##### Data shown
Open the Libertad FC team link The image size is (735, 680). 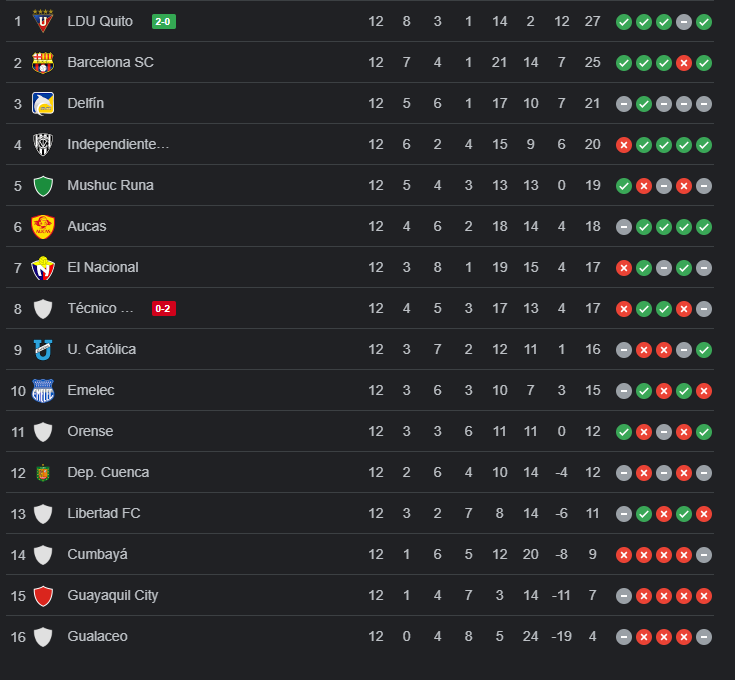tap(104, 513)
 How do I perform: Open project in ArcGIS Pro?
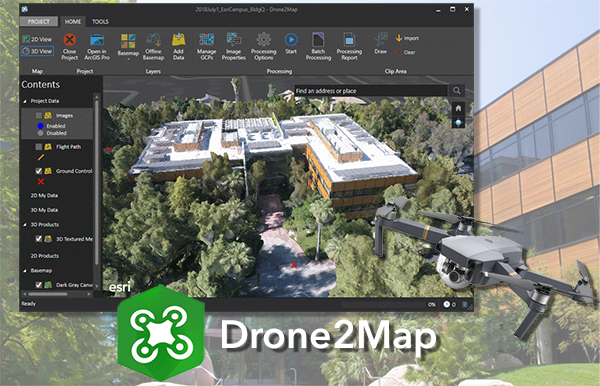point(97,47)
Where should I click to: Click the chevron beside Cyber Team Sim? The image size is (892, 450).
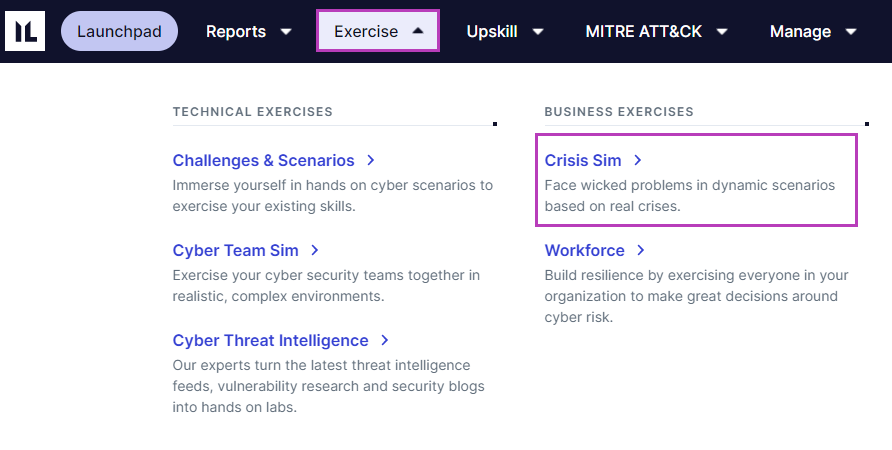point(315,250)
##########
[Work request]: Reproduce word for word the lines from the one containing "How do I perform: Open" through the end of the data, both ends kept. Drop the pictures.

[Result]:
 How do I perform: Open project in ArcGIS Pro?
point(97,47)
Where should I click to: Click the chevron beside Cyber Team Sim? The image size is (892, 450).
point(315,250)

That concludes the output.